▶ [WORK TO BE COMPLETED]: Here are the records. Write out exactly the lines between the one holding "You are a computer-use" and the one holding "Instruction: Open the Firefox hamburger menu", inclusive.

▶ [STUDY MATERIAL]:

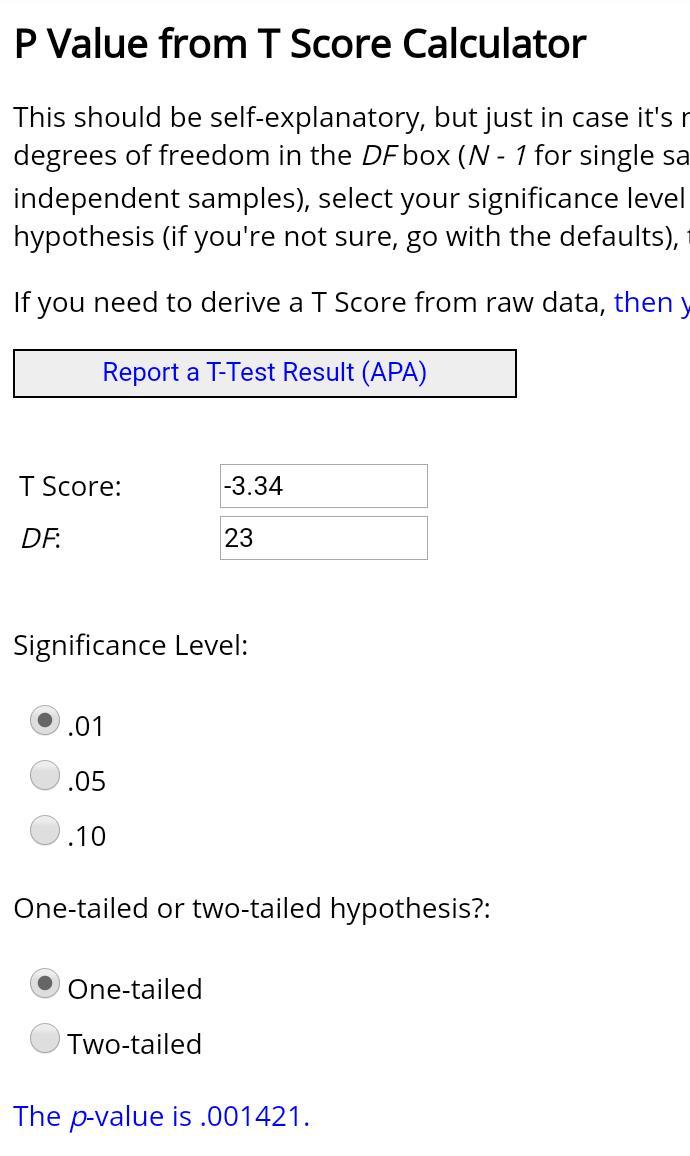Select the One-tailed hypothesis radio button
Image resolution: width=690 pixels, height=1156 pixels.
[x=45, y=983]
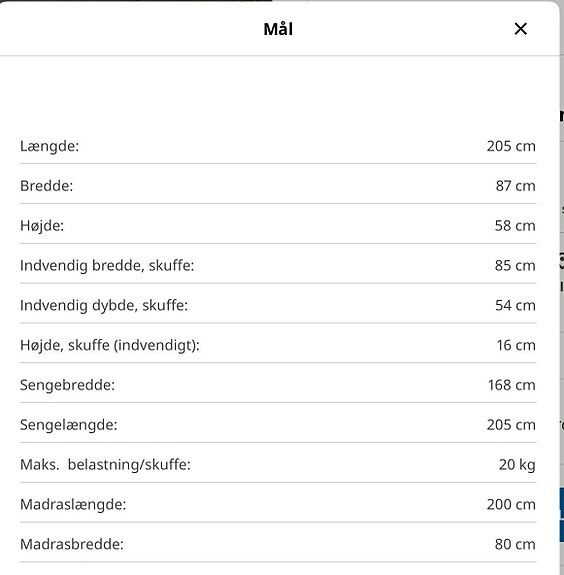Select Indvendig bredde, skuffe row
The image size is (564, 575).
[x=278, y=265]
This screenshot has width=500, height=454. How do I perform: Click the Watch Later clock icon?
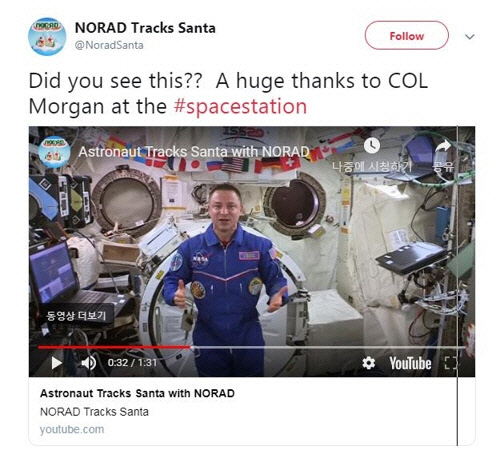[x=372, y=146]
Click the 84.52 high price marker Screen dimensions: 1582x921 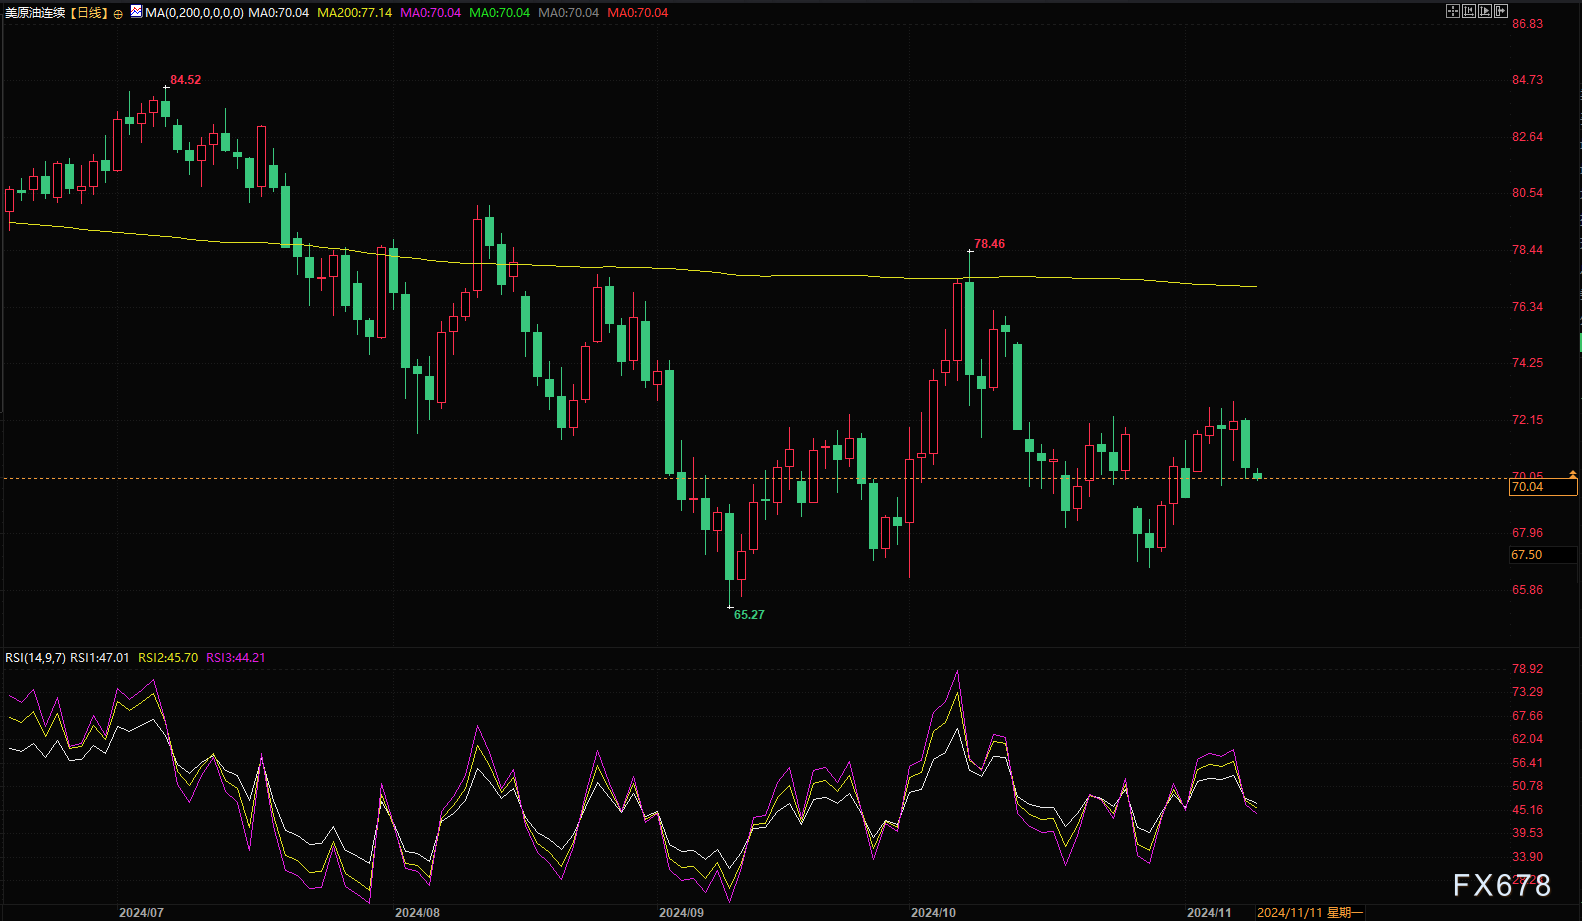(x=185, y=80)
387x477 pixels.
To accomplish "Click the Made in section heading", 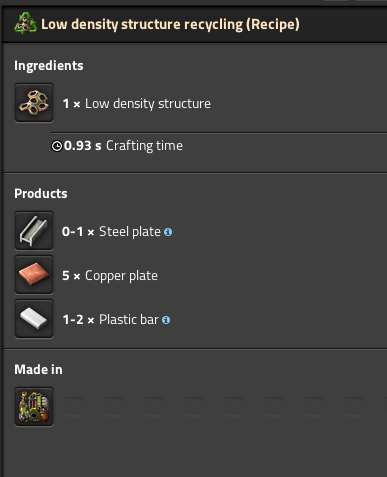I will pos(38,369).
* * *
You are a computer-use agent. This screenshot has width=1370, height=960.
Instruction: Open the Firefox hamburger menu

▶ [YOUR RESPONSE]:
You are a computer-use agent. This screenshot has width=1370, height=960.
Instruction: Open the Firefox hamburger menu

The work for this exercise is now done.